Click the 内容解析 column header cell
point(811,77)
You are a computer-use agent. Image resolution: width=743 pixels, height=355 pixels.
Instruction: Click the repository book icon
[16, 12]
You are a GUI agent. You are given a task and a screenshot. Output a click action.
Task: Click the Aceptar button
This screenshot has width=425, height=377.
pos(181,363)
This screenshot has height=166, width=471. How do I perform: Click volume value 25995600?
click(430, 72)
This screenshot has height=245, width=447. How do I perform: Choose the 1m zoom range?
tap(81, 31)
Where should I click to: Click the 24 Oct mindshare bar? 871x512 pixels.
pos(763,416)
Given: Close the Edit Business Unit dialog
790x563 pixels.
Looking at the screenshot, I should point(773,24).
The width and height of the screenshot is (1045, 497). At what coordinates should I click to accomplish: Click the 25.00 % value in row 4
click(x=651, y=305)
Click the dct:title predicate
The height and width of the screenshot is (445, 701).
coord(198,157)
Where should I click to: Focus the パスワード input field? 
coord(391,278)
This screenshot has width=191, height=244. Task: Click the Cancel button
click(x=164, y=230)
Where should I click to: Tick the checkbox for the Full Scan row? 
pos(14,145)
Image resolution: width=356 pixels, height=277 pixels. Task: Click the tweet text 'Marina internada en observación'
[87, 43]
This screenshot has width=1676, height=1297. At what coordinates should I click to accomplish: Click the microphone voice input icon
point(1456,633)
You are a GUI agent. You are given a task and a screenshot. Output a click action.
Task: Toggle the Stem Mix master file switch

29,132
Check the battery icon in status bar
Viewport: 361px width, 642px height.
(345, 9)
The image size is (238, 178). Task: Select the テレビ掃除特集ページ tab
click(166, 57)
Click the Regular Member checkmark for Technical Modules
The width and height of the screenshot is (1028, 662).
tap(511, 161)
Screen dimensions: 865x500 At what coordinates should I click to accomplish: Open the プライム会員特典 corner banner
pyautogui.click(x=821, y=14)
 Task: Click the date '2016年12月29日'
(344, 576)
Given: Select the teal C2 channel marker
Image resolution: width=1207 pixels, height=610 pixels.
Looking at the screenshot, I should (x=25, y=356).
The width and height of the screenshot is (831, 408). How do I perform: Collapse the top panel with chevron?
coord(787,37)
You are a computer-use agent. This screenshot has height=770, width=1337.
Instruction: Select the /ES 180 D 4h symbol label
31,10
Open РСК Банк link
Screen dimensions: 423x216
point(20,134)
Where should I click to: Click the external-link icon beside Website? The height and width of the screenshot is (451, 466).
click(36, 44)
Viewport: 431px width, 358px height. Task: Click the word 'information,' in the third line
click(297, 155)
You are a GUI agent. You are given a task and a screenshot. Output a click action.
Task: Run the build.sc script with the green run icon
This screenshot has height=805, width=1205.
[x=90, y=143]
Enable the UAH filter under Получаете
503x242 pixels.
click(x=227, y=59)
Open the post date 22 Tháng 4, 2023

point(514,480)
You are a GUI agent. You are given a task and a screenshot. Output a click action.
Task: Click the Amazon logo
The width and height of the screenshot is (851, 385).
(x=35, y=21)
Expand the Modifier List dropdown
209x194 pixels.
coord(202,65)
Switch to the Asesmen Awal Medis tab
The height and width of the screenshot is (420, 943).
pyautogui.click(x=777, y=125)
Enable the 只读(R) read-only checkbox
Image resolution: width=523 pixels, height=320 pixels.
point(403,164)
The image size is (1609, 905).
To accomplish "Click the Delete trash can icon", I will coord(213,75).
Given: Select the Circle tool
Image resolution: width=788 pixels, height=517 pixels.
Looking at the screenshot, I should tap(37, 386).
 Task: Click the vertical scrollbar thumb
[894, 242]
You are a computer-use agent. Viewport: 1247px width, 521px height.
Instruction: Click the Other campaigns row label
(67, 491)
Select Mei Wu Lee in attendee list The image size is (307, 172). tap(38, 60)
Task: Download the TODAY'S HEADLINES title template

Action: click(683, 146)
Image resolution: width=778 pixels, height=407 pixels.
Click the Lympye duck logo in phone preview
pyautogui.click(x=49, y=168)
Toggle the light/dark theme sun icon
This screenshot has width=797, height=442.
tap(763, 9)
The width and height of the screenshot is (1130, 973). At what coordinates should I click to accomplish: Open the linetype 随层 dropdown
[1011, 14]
.....
-- What to work on --
Turn every line of the entries above into a Markdown table with two columns, Row and Line. Number the rows in order and leave out blank lines.

-- Solved problem --
| Row | Line |
|---|---|
| 1 | Click the 内容解析 column header cell |
| 2 | point(811,77) |
| 3 | You are a computer-use agent. Image resolution: width=743 pixels, height=355 pixels. |
| 4 | Instruction: Click the repository book icon |
| 5 | [16, 12] |
| 6 | You are a GUI agent. You are given a task and a screenshot. Output a click action. |
| 7 | Task: Click the Aceptar button |
| 8 | This screenshot has width=425, height=377. |
| 9 | pos(181,363) |
| 10 | This screenshot has height=166, width=471. How do I perform: Click volume value 25995600? |
| 11 | click(430, 72) |
| 12 | This screenshot has height=245, width=447. How do I perform: Choose the 1m zoom range? |
| 13 | tap(81, 31) |
| 14 | Where should I click to: Click the 24 Oct mindshare bar? 871x512 pixels. |
| 15 | pos(763,416) |
| 16 | Given: Close the Edit Business Unit dialog |
| 17 | 790x563 pixels. |
| 18 | Looking at the screenshot, I should point(773,24). |
| 19 | The width and height of the screenshot is (1045, 497). At what coordinates should I click to accomplish: Click the 25.00 % value in row 4 |
| 20 | click(x=651, y=305) |
| 21 | Click the dct:title predicate |
| 22 | The height and width of the screenshot is (445, 701). |
| 23 | coord(198,157) |
| 24 | Where should I click to: Focus the パスワード input field?  |
| 25 | coord(391,278) |
| 26 | This screenshot has width=191, height=244. Task: Click the Cancel button |
| 27 | click(x=164, y=230) |
| 28 | Where should I click to: Tick the checkbox for the Full Scan row?  |
| 29 | pos(14,145) |
| 30 | Image resolution: width=356 pixels, height=277 pixels. Task: Click the tweet text 'Marina internada en observación' |
| 31 | [87, 43] |
| 32 | This screenshot has width=1676, height=1297. At what coordinates should I click to accomplish: Click the microphone voice input icon |
| 33 | point(1456,633) |
| 34 | You are a GUI agent. You are given a task and a screenshot. Output a click action. |
| 35 | Task: Toggle the Stem Mix master file switch |
| 36 | 29,132 |
| 37 | Check the battery icon in status bar |
| 38 | Viewport: 361px width, 642px height. |
| 39 | (345, 9) |
| 40 | The image size is (238, 178). Task: Select the テレビ掃除特集ページ tab |
| 41 | click(166, 57) |
| 42 | Click the Regular Member checkmark for Technical Modules |
| 43 | The width and height of the screenshot is (1028, 662). |
| 44 | tap(511, 161) |
| 45 | Screen dimensions: 865x500 At what coordinates should I click to accomplish: Open the プライム会員特典 corner banner |
| 46 | pyautogui.click(x=821, y=14) |
| 47 |  Task: Click the date '2016年12月29日' |
| 48 | (344, 576) |
| 49 | Given: Select the teal C2 channel marker |
| 50 | Image resolution: width=1207 pixels, height=610 pixels. |
| 51 | Looking at the screenshot, I should (x=25, y=356). |
| 52 | The width and height of the screenshot is (831, 408). How do I perform: Collapse the top panel with chevron? |
| 53 | coord(787,37) |
| 54 | You are a computer-use agent. This screenshot has height=770, width=1337. |
| 55 | Instruction: Select the /ES 180 D 4h symbol label |
| 56 | 31,10 |
| 57 | Open РСК Банк link |
| 58 | Screen dimensions: 423x216 |
| 59 | point(20,134) |
| 60 | Where should I click to: Click the external-link icon beside Website? The height and width of the screenshot is (451, 466). |
| 61 | click(36, 44) |
| 62 | Viewport: 431px width, 358px height. Task: Click the word 'information,' in the third line |
| 63 | click(297, 155) |
| 64 | You are a GUI agent. You are given a task and a screenshot. Output a click action. |
| 65 | Task: Run the build.sc script with the green run icon |
| 66 | This screenshot has height=805, width=1205. |
| 67 | [x=90, y=143] |
| 68 | Enable the UAH filter under Получаете |
| 69 | 503x242 pixels. |
| 70 | click(x=227, y=59) |
| 71 | Open the post date 22 Tháng 4, 2023 |
| 72 | point(514,480) |
| 73 | You are a GUI agent. You are given a task and a screenshot. Output a click action. |
| 74 | Task: Click the Amazon logo |
| 75 | The width and height of the screenshot is (851, 385). |
| 76 | (x=35, y=21) |
| 77 | Expand the Modifier List dropdown |
| 78 | 209x194 pixels. |
| 79 | coord(202,65) |
| 80 | Switch to the Asesmen Awal Medis tab |
| 81 | The height and width of the screenshot is (420, 943). |
| 82 | pyautogui.click(x=777, y=125) |
| 83 | Enable the 只读(R) read-only checkbox |
| 84 | Image resolution: width=523 pixels, height=320 pixels. |
| 85 | point(403,164) |
| 86 | The image size is (1609, 905). |
| 87 | To accomplish "Click the Delete trash can icon", I will coord(213,75). |
| 88 | Given: Select the Circle tool |
| 89 | Image resolution: width=788 pixels, height=517 pixels. |
| 90 | Looking at the screenshot, I should tap(37, 386). |
| 91 |  Task: Click the vertical scrollbar thumb |
| 92 | [894, 242] |
| 93 | You are a computer-use agent. Viewport: 1247px width, 521px height. |
| 94 | Instruction: Click the Other campaigns row label |
| 95 | (67, 491) |
| 96 | Select Mei Wu Lee in attendee list The image size is (307, 172). tap(38, 60) |
| 97 | Task: Download the TODAY'S HEADLINES title template |
| 98 | Action: click(683, 146) |
| 99 | Image resolution: width=778 pixels, height=407 pixels. |
| 100 | Click the Lympye duck logo in phone preview |
| 101 | pyautogui.click(x=49, y=168) |
| 102 | Toggle the light/dark theme sun icon |
| 103 | This screenshot has width=797, height=442. |
| 104 | tap(763, 9) |
| 105 | The width and height of the screenshot is (1130, 973). At what coordinates should I click to accomplish: Open the linetype 随层 dropdown |
| 106 | [1011, 14] |